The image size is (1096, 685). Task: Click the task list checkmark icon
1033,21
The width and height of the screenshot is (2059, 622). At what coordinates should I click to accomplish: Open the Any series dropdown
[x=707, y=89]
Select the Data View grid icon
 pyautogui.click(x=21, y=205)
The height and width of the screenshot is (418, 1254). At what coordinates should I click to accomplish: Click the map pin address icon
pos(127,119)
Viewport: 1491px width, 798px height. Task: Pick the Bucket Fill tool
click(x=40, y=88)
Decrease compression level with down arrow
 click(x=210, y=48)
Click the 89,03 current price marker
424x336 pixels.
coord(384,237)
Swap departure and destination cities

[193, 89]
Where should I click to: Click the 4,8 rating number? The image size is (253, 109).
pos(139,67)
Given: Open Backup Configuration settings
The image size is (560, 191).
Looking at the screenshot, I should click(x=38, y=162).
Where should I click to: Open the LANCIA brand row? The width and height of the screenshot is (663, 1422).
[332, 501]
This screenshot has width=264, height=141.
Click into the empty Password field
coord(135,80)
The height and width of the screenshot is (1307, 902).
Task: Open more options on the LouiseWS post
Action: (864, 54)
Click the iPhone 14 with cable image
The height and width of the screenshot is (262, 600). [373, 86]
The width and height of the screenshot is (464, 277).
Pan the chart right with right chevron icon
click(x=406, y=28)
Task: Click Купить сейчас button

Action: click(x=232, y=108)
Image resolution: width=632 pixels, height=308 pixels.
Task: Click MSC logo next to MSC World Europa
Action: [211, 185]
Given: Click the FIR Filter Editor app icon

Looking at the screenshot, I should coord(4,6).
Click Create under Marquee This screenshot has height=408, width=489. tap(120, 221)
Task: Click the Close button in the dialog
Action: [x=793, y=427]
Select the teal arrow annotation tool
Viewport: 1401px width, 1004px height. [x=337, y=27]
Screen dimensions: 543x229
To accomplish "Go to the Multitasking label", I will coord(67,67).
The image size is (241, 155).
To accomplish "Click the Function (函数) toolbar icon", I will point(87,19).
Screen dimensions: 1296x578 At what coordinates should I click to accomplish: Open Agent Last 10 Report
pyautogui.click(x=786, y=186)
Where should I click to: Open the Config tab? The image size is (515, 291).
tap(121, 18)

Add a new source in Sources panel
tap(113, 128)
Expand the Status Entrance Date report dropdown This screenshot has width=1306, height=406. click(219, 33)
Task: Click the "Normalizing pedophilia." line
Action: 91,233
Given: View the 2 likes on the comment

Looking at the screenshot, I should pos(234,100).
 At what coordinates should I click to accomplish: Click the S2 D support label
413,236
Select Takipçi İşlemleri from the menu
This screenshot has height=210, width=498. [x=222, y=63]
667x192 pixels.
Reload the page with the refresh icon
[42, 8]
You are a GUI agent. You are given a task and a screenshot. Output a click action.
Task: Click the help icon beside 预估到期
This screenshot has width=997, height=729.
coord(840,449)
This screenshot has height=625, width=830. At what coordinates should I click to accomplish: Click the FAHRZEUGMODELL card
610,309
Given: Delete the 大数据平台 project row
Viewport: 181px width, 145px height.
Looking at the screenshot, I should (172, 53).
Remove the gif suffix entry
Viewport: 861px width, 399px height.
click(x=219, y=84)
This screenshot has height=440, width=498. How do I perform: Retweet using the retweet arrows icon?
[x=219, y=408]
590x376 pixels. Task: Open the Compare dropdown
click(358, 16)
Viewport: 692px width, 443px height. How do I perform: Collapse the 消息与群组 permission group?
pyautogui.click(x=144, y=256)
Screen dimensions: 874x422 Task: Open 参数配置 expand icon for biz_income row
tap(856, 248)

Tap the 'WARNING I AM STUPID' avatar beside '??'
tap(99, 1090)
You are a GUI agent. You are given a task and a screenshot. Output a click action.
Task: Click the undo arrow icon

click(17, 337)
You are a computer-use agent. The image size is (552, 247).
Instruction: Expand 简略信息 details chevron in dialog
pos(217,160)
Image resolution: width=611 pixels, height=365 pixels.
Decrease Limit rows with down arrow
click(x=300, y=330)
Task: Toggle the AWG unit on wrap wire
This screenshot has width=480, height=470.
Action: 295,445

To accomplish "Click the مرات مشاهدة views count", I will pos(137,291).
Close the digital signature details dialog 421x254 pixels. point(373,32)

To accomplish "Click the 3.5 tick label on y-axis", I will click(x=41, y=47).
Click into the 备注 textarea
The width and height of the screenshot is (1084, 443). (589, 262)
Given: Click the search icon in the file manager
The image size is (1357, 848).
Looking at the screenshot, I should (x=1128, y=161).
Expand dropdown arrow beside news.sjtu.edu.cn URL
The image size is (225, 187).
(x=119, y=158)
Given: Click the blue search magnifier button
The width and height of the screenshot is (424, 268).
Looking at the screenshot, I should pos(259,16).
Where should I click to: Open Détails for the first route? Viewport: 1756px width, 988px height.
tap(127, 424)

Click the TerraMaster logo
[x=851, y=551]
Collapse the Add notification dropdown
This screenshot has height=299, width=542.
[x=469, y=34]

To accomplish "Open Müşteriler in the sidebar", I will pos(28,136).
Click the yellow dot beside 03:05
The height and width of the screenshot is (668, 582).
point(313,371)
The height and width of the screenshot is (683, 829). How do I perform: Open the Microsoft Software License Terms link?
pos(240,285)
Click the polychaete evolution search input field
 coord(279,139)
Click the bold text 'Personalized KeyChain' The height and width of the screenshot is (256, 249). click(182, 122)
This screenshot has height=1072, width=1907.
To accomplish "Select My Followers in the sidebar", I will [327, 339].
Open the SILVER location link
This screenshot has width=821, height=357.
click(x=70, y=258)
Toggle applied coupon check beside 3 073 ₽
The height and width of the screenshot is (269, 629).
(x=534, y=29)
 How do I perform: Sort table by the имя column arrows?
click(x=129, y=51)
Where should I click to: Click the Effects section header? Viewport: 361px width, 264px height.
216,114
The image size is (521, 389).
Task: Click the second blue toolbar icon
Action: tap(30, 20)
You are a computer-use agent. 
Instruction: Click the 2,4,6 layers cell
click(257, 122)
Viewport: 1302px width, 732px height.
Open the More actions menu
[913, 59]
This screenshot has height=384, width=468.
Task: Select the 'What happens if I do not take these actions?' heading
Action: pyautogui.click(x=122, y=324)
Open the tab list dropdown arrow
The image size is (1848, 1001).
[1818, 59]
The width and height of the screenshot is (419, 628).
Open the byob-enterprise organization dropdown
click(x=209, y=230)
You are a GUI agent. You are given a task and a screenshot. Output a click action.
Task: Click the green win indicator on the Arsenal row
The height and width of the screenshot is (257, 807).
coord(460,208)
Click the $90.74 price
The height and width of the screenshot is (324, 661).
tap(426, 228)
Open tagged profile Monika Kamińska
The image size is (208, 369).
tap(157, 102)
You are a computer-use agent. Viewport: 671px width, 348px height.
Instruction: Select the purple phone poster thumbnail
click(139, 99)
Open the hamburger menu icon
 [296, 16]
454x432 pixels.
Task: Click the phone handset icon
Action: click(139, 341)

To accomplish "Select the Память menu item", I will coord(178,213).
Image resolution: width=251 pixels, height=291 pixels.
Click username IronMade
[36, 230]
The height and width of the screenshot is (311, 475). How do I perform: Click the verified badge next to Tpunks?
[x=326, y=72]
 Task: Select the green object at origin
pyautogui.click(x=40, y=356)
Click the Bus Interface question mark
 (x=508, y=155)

**What is expected**
Filter the data above, keeping only lines that include the string "computer".

**Result of this exercise**
You are a computer-use agent. The image size is (552, 247).
You are a computer-use agent. 
You are a computer-use agent. Viewport: 671px width, 348px height.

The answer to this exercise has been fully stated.